Ramesh (extreme left on the left image) at the University of Technology (UTech) in Kingston, Jamaica,
where he conducted two wine appreciation workshops for their Hospitality Management students.
March 28, 2019
With the depth and dynamic range of experience across Humber’s faculty, our international visiting scholar programs are always unique learning opportunities. These programs are foremost a way to exchange expertise, leadership and knowledge, but they also work to create partnerships and boost Humber’s international presence.
Ramesh Srinivasan is a Professor and Program Coordinator of the Bachelor of Commerce in Hospitality and Tourism Management with Humber’s Business School. He recently travelled to Jamaica’s University of Technology (UTech) as a visiting scholar.
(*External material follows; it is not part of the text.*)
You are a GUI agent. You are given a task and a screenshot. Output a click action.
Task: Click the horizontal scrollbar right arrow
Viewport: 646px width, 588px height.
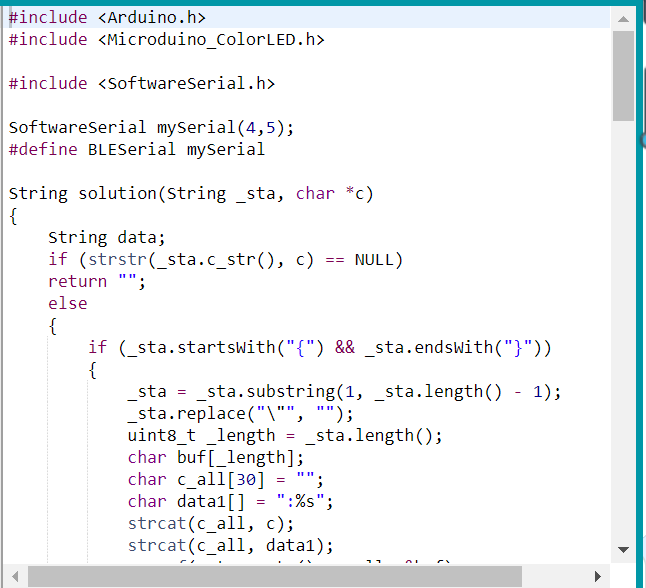[x=599, y=577]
UTech is one of Jamaica’s premier academic institutions and one of Humber’s long-term academic partners. Through this relationship, Ramesh was able to work with leaders in UTech’s hospitality program as a visiting scholar, designing and delivering a specialized program in wine education.
The program was an eye-opening experience for students and faculty alike. Wine education is not featured in UTech’s programming and Ramesh is internationally recognized for his expertise in this area. It was a fantastic opportunity for UTech faculty and leadership to better learn about the demand and value for concentrated training in this field. And it was also a practical opportunity for faculty and students to train with an expert and gain advanced knowledge and skills. Student attendees exited the program with a highly marketable training experience that immediately added value to their resumes.
Working with Jamaica’s Ministry of Tourism and Centre for Tourism and Innovation, Ramesh also made local industry visits and hosted a two–day ‘Train the Trainer’ wine education workshop for industry professionals.
International experience and mobility of faculty make for invaluable learning opportunities partners and the Humber community alike. Programs, like the visiting scholar, help build our international leadership and reputation, but also help to develop new teaching and learning capacities—all of which are integral to Humber’s internationalization strategy.
Ultimately, as Ramesh points out, this helps open doors for students to explore new ideas in a global perspective and develop the skills they need to become leaders in their own right. “It’s about making the world a smaller place,” says Ramesh, “and understanding why things happen, and having more acceptance and inclusion and tolerance. That is really what international education is all about.”